Robert Stone foi várias vezes finalista dos Prêmios Pulitzer do PEN/Faulkner, do National Book Award for Fiction, além de contemplado com várias outras láureas e bolsas (John Dos Passos Prize for Literature; American Academy and Institute of Arts; Mildred and Harold Strauss Living Award; National Endowment for the Humanities), além de ser presidente do Conselho de Administração da Fundação PEN/Faulkner durante mais de 30 anos.

Em 1971 viajou ao Vietnã como correspondente de um jornal britânico, INK. Essa experiência serviu de inspiração para seu livro Dog Soldier. Autor de oito romances, duas coletâneas de histórias e  um livro de memórias, além de ter sido, durante quatro anos, marinheiro.

Quem vai fazer a chuva parar ? tem como matéria prima a loucura coletiva que assolou os Estados Unidos durante a guerra do Vietnã, encerrada em 1973. O romance explora, numa linguagem ágil, a corrupção e a maluquice que se espalhou pelo país, aprisionado de certo modo pela droga e com um grande contingente de jovens que preferem fazer outras viagens a ter de enfrentar a dura realidade daquele momento.

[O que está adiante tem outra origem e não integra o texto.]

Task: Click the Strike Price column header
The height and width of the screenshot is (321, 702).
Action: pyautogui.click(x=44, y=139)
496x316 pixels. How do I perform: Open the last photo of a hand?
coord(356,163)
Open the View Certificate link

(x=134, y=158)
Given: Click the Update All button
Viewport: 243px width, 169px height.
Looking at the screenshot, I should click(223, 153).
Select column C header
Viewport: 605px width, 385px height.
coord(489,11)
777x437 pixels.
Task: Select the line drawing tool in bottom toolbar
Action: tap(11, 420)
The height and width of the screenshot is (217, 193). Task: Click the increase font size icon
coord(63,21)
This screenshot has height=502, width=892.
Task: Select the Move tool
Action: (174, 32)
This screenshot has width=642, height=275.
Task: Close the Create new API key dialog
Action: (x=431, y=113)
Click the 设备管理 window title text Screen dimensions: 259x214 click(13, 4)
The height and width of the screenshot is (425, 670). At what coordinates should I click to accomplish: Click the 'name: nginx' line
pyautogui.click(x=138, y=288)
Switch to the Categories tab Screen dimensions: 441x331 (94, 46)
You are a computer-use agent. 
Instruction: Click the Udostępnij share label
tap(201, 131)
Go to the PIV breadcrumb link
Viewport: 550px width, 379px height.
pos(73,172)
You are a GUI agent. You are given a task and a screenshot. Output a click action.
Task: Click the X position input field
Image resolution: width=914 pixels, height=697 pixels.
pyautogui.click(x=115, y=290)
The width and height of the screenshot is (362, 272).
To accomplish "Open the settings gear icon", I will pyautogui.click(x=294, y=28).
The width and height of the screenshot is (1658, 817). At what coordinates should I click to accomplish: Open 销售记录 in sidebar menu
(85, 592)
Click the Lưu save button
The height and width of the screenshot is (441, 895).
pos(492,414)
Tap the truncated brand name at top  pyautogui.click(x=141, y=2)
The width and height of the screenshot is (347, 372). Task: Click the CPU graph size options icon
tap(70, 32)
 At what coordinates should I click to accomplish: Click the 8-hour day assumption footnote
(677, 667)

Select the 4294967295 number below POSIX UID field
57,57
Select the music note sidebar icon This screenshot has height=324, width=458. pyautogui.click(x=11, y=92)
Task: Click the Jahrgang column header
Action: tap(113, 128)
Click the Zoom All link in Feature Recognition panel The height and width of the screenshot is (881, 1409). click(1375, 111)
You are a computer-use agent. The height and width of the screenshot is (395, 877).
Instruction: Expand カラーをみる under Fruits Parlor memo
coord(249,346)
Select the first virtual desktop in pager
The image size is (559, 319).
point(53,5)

A ação tem início em Saigon, quando o jornalista John Converse adquire de uma estadunidense lá radicada três quilos de heroína pura para ser comercializada nos Estados Unidos. Raymond Hicks, amigo do jornalista, transporta a droga até Berkeley, Califórnia, onde Marge, mulher de John, se encarregaria de vender a heroína. As coisas caminham bem até Hicks e Marge se encontrarem; em seguida, tem início a perseguição: os dois conseguem fugir de agentes federais corruptos e John é detido. No deserto do Novo México a trama se resolve.

Parte da crítica dos Estados Unidos se empolgou com o romance de Robert Stone, chegando alguns a compará-lo a Joseph Conrad (1857-1924) pela habilidade que ambos têm de “ligar à ação rápida e selvagem a sóbria vaga de suas causas últimas” (Jerry Brooks, The Sunday Times). Bem, talvez Jerry Brooks tenha se empolgado demais em seu juízo. Entretanto, devo salientar, o livro de Robert Stone é excelente, adota um tom irônico extremamente corrosivo com relação aos EUA do final dos anos 1960 e início dos 1970, explorando com felicidade a relação que se estabelece entre a guerra do Vietnã, a contracultura e a droga.

Quando Quem vai fazer a chuva parar? foi editado, o país ainda estava com o Vietnã entalado na garganta, tendo dificuldade para digeri-lo. Passadas várias décadas, o pesadelo se dissipou, a sociedade norte-americana absorveu o golpe e o romance perdeu algo de sua força original. Certamente, os mais jovens talvez não curtam sua leitura ao som de Jimi Hendrix ou Janis Joplin, como sugeriu Geraldo Galvão Ferraz na apresentação. Entretanto, os leitores de qualquer idade com certeza irão lê-lo como se aprecia um romance de qualidade, movimentado e bem tramado, independentemente de suas vigorosas conotações políticas e sociais.

*Afrânio Catani é professor titular aposentado da Faculdade de Educação da USP e, atualmente, professor sênior na mesma instituição. Professor visitante na UERJ, campus de Duque de Caxias.

Versão modificada de artigo publicado no extinto suplemento “Cultura” do jornal O Estado de S. Paulo, em 9 de abril de 1988.

 

Referência


Robert Stone. Quem vai fazer a chuva parar? Tradução: Joaquim Palácios. São Paulo: Companhia das Letras, 1988.